● Instructions to follow
Below are some lines of data. Return all of them as they are.

▼

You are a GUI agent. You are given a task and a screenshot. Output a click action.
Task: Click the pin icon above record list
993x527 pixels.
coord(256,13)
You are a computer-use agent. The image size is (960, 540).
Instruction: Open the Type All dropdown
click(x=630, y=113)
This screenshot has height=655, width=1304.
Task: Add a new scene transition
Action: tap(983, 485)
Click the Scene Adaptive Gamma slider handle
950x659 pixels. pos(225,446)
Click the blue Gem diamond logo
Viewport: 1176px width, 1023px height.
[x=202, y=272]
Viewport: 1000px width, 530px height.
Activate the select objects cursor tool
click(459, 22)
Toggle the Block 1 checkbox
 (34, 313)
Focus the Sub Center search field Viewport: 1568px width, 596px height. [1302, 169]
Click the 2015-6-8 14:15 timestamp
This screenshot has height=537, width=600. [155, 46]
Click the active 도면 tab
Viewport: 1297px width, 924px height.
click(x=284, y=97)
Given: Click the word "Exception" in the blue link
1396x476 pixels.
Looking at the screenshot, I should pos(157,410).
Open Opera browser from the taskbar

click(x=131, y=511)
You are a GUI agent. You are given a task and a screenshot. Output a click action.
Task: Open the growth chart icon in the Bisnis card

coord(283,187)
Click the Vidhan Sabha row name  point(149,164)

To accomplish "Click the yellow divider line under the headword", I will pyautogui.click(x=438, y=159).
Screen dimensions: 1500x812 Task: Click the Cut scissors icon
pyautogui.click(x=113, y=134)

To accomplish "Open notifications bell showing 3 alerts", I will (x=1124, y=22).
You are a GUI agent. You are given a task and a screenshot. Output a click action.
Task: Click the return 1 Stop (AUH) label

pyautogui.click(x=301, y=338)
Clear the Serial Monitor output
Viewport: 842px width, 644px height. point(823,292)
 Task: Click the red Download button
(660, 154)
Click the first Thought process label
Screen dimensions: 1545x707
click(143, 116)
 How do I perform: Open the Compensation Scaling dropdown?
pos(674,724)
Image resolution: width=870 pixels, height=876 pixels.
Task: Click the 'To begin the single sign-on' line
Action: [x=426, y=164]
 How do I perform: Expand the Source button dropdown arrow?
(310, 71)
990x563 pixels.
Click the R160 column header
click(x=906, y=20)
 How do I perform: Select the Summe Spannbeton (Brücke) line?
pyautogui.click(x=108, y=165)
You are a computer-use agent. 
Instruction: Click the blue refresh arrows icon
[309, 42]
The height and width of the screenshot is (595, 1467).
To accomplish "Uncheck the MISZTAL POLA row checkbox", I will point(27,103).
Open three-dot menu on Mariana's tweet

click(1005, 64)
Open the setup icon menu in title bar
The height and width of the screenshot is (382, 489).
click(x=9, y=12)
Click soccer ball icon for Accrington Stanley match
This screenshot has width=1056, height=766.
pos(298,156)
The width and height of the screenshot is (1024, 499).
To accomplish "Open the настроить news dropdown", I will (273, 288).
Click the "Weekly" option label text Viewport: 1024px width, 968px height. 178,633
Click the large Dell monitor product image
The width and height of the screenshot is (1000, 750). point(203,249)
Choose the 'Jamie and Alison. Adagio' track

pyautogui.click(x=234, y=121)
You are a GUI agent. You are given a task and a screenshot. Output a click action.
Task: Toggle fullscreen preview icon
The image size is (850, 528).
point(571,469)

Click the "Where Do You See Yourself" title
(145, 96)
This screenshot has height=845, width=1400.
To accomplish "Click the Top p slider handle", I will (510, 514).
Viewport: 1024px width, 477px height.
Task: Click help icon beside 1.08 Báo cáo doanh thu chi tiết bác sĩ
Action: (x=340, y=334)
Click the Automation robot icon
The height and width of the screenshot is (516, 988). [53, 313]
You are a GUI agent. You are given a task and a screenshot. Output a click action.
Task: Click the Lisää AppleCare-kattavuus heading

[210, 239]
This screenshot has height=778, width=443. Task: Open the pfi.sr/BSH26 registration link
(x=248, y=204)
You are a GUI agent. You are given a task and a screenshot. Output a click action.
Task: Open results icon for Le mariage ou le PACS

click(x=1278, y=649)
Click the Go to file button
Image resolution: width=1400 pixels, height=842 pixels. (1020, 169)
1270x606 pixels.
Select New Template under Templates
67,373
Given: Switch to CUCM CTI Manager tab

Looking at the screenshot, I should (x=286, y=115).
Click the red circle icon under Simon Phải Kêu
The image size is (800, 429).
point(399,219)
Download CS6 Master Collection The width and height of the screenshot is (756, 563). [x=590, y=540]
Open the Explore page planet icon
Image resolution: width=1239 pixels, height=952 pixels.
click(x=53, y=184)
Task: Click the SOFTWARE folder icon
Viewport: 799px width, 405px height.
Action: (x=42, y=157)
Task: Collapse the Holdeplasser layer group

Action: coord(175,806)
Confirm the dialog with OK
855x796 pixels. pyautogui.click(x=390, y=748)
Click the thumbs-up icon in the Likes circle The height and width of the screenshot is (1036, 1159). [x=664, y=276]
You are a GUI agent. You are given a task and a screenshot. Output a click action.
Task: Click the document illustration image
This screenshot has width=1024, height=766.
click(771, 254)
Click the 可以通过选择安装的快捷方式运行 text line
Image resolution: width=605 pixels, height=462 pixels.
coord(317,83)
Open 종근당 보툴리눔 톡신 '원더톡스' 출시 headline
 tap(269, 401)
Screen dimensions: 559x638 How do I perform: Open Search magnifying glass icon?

▲

● Answer section
You are a GUI agent. You are given a task and a screenshot. Output a click action.
Task: Click the pin icon above record list
993x527 pixels.
coord(256,13)
You are a computer-use agent. The image size is (960, 540).
Instruction: Open the Type All dropdown
click(x=630, y=113)
This screenshot has height=655, width=1304.
Task: Add a new scene transition
Action: tap(983, 485)
Click the Scene Adaptive Gamma slider handle
950x659 pixels. pos(225,446)
Click the blue Gem diamond logo
Viewport: 1176px width, 1023px height.
[x=202, y=272]
Viewport: 1000px width, 530px height.
Activate the select objects cursor tool
click(459, 22)
Toggle the Block 1 checkbox
 (34, 313)
Focus the Sub Center search field Viewport: 1568px width, 596px height. [1302, 169]
Click the 2015-6-8 14:15 timestamp
This screenshot has height=537, width=600. [155, 46]
Click the active 도면 tab
Viewport: 1297px width, 924px height.
click(x=284, y=97)
Given: Click the word "Exception" in the blue link
1396x476 pixels.
Looking at the screenshot, I should pos(157,410).
Open Opera browser from the taskbar

click(x=131, y=511)
You are a GUI agent. You are given a task and a screenshot. Output a click action.
Task: Open the growth chart icon in the Bisnis card

coord(283,187)
Click the Vidhan Sabha row name  point(149,164)

To accomplish "Click the yellow divider line under the headword", I will pyautogui.click(x=438, y=159).
Screen dimensions: 1500x812 Task: Click the Cut scissors icon
pyautogui.click(x=113, y=134)

To accomplish "Open notifications bell showing 3 alerts", I will (x=1124, y=22).
You are a GUI agent. You are given a task and a screenshot. Output a click action.
Task: Click the return 1 Stop (AUH) label

pyautogui.click(x=301, y=338)
Clear the Serial Monitor output
Viewport: 842px width, 644px height. point(823,292)
 Task: Click the red Download button
(660, 154)
Click the first Thought process label
Screen dimensions: 1545x707
click(143, 116)
 How do I perform: Open the Compensation Scaling dropdown?
pos(674,724)
Image resolution: width=870 pixels, height=876 pixels.
Task: Click the 'To begin the single sign-on' line
Action: [x=426, y=164]
 How do I perform: Expand the Source button dropdown arrow?
(310, 71)
990x563 pixels.
Click the R160 column header
click(x=906, y=20)
 How do I perform: Select the Summe Spannbeton (Brücke) line?
pyautogui.click(x=108, y=165)
You are a computer-use agent. 
Instruction: Click the blue refresh arrows icon
[309, 42]
The height and width of the screenshot is (595, 1467).
To accomplish "Uncheck the MISZTAL POLA row checkbox", I will point(27,103).
Open three-dot menu on Mariana's tweet

click(1005, 64)
Open the setup icon menu in title bar
The height and width of the screenshot is (382, 489).
click(x=9, y=12)
Click soccer ball icon for Accrington Stanley match
This screenshot has width=1056, height=766.
pos(298,156)
The width and height of the screenshot is (1024, 499).
To accomplish "Open the настроить news dropdown", I will (273, 288).
Click the "Weekly" option label text Viewport: 1024px width, 968px height. 178,633
Click the large Dell monitor product image
The width and height of the screenshot is (1000, 750). point(203,249)
Choose the 'Jamie and Alison. Adagio' track

pyautogui.click(x=234, y=121)
You are a GUI agent. You are given a task and a screenshot. Output a click action.
Task: Toggle fullscreen preview icon
The image size is (850, 528).
point(571,469)

Click the "Where Do You See Yourself" title
(145, 96)
This screenshot has height=845, width=1400.
To accomplish "Click the Top p slider handle", I will (510, 514).
Viewport: 1024px width, 477px height.
Task: Click help icon beside 1.08 Báo cáo doanh thu chi tiết bác sĩ
Action: (x=340, y=334)
Click the Automation robot icon
The height and width of the screenshot is (516, 988). [53, 313]
You are a GUI agent. You are given a task and a screenshot. Output a click action.
Task: Click the Lisää AppleCare-kattavuus heading

[210, 239]
This screenshot has height=778, width=443. Task: Open the pfi.sr/BSH26 registration link
(x=248, y=204)
You are a GUI agent. You are given a task and a screenshot. Output a click action.
Task: Open results icon for Le mariage ou le PACS

click(x=1278, y=649)
Click the Go to file button
Image resolution: width=1400 pixels, height=842 pixels. (1020, 169)
1270x606 pixels.
Select New Template under Templates
67,373
Given: Switch to CUCM CTI Manager tab

Looking at the screenshot, I should (x=286, y=115).
Click the red circle icon under Simon Phải Kêu
The image size is (800, 429).
point(399,219)
Download CS6 Master Collection The width and height of the screenshot is (756, 563). [x=590, y=540]
Open the Explore page planet icon
Image resolution: width=1239 pixels, height=952 pixels.
click(x=53, y=184)
Task: Click the SOFTWARE folder icon
Viewport: 799px width, 405px height.
Action: (x=42, y=157)
Task: Collapse the Holdeplasser layer group

Action: coord(175,806)
Confirm the dialog with OK
855x796 pixels. pyautogui.click(x=390, y=748)
Click the thumbs-up icon in the Likes circle The height and width of the screenshot is (1036, 1159). [x=664, y=276]
You are a GUI agent. You are given a task and a screenshot. Output a click action.
Task: Click the document illustration image
This screenshot has width=1024, height=766.
click(771, 254)
Click the 可以通过选择安装的快捷方式运行 text line
Image resolution: width=605 pixels, height=462 pixels.
coord(317,83)
Open 종근당 보툴리눔 톡신 '원더톡스' 출시 headline
 tap(269, 401)
Screen dimensions: 559x638 How do I perform: Open Search magnifying glass icon?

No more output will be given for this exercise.